United States v. Carey, 72-1440.
Citation | 475 F.2d 1019 |
Decision Date | 19 March 1973 |
Docket Number | No. 72-1440.,72-1440. |
Parties | UNITED STATES of America, Plaintiff-Appellee, v. Brian CAREY, D.P.M., Defendant-Appellant. |
Court | United States Courts of Appeals. United States Court of Appeals (9th Circuit) |
John P. Hanrahan, John G. Davies, Los Angeles, Cal., for defendant-appellant.
William D. Keller, U. S. Atty., Eric A. Nobles, Robert C. Bonner, Asst. U. S. Attys., Los Angeles, Cal., for plaintiff-appellee.
Before HAMLEY and WRIGHT, Circuit Judges, and POWELL,* District Judge.
On June 25, 1971, the appellant, a podiatrist licensed under California law, was indicted in a nine-count indictment with violations of 18 U.S.C. § 1001. The indictment alleged offenses on nine different dates and charged the defendant with knowingly making false and fictitious statements to various insurance intermediaries acting as paying agents for the Social Security Administration for Medicare.
Prior to trial the Court dismissed Counts three, eight and nine. The trial commenced November 30, 1971. Following the trial the Court granted the defendant's motion for acquittal as to Counts one and two. After three days' deliberation the jury found the defendant guilty of Counts four and seven but was unable to agree on a verdict as to Counts five and six. The defendant was sentenced and fined $2500 on each of Counts four and seven.
In 1966 Congress enacted the medical insurance program called Medicare. The overall administration of the program was delegated to the Social Security Administration. That administration entered into contracts with insurance companies to pay the covered medical expenses. Occidental Life Insurance Company and Travelers Insurance Company were two of such "carriers". Medicare claims were submitted by physicians and others on a Request for Medicare Payment, Social Security Form 1490.
Appellant Brian Carey, a doctor of podiatric medicine in Los Angeles, California, submitted requests for medicare payments on Form 1490 to the insurance carriers as charged in Counts four and seven. The claims were for operations on two of his patients, which claims the Government alleged were false. In his brief the appellant argues the evidence in detail and asserts that it was not sufficient to warrant the finding of the jury convicting the appellant on the two counts from which this appeal is taken.

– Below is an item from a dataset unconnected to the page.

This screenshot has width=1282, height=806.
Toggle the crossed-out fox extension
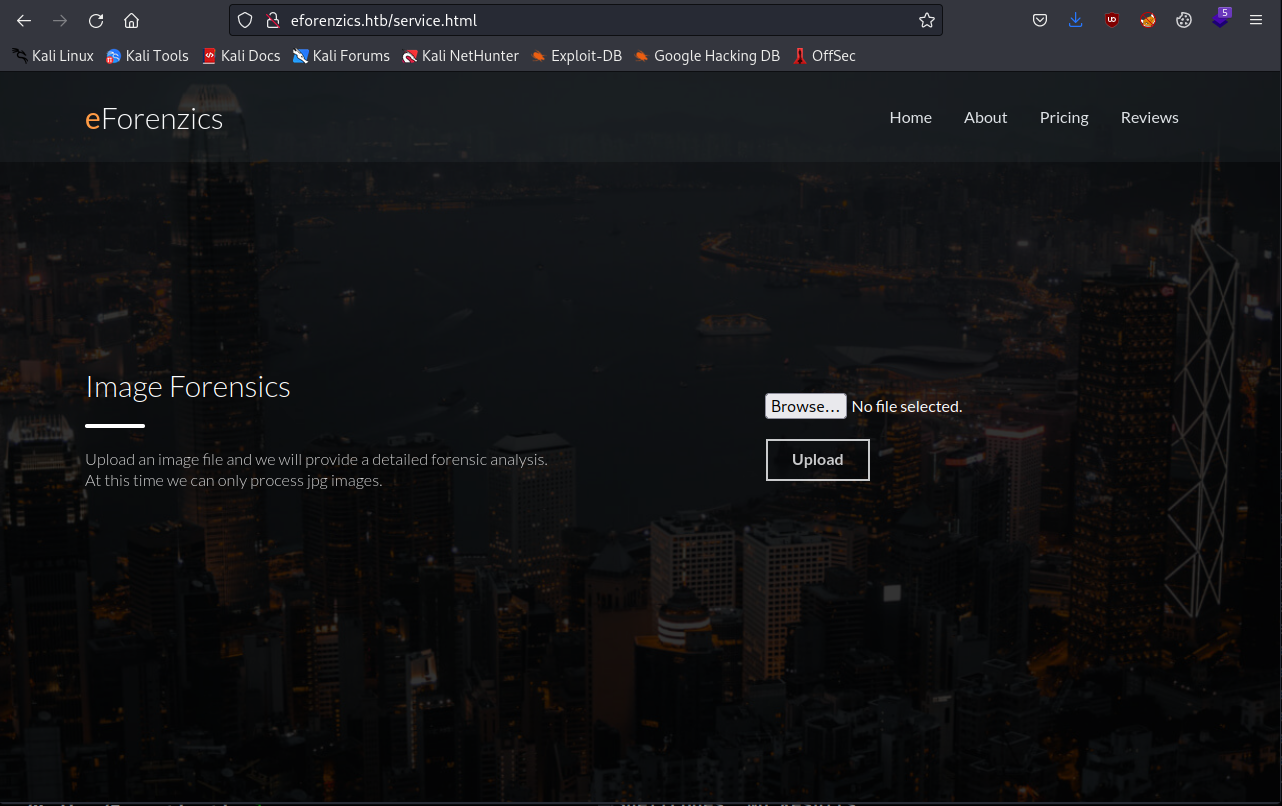(1148, 20)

The jury found the appellant guilty on proper instructions. From an examination of the entire record it is determined that the evidence is sufficient to sustain the verdict of the jury. Since the Government is entitled to have the evidence viewed in the light most favorable to it, the verdict must be sustained on appeal. United States v. Knight, 416 F.2d 1181, 1183 (9 Cir. 1969).
A motion for new trial based upon newly discovered evidence is addressed to the Court's discretion and must meet certain well recognized requirements. They are enumerated in Lindsey v. United States, 368 F.2d 633, 634 (9 Cir. 1966), cert. denied, 386 U.S. 1025, 87 S.Ct. 1383, 18 L.Ed.2d 465 (1967). The motion here is supported by affidavits. A perusal of them shows that the motion, with its supporting documents, does not meet the requirements of the Ninth Circuit as set forth in the Lindsey case. The evidence offered to support the motion for new trial is cumulative and impeaching. There is no showing of the reason for failure to discover it earlier, or that due diligence was exercised in attempting to discover it for use at the trial. The evidence does not appear to be such as would be likely to produce an acquittal on retrial.

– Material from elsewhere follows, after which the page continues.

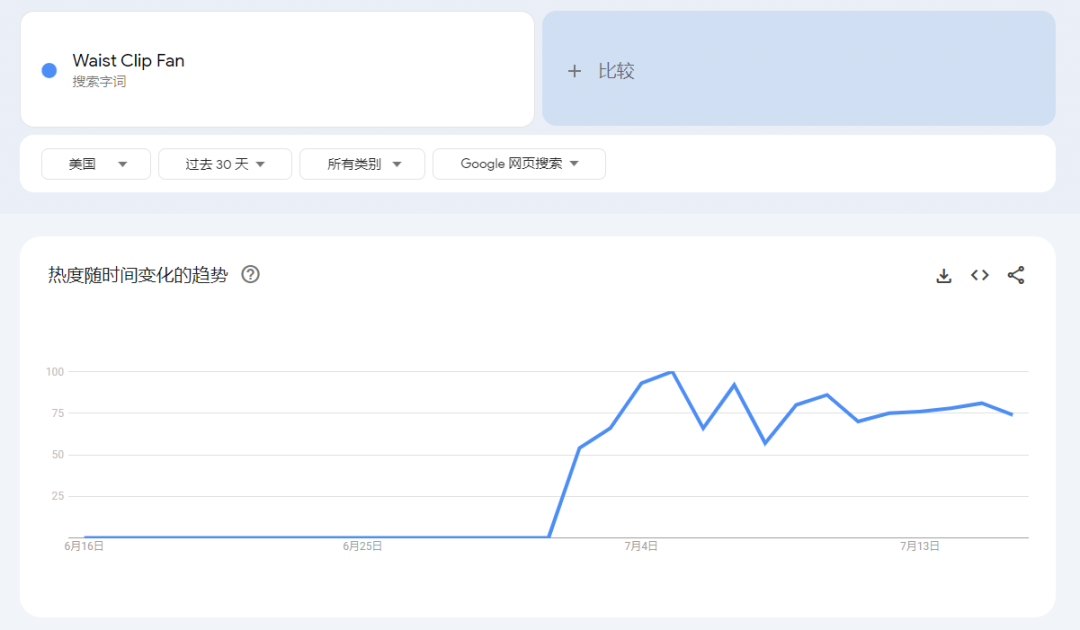Expand the 过去 30 天 time range dropdown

The jury was unable to agree on a verdict on Counts five and six. The Court therefore declared a mistrial and continued the trial as to these two counts. The evidence, we find, was sufficient to present the case to the jury. The defendant is attempting to appeal from a portion of the judgment holding the two counts in abeyance pending this appeal. It is not a final and appealable order. The denial of the motion for acquittal is not a final order in this context. United States v. Kaufman, 311 F.2d 695 (2 Cir. 1963).
The delay complained of by the appellant occurred prior to the filing of the indictment against this appellant. Appellant's reliance on Rule 48 is misplaced. United States v. Marion, 404 U.S. 307, 319, 92 S.Ct. 455, 463, 30 L.Ed.2d 468 (1971).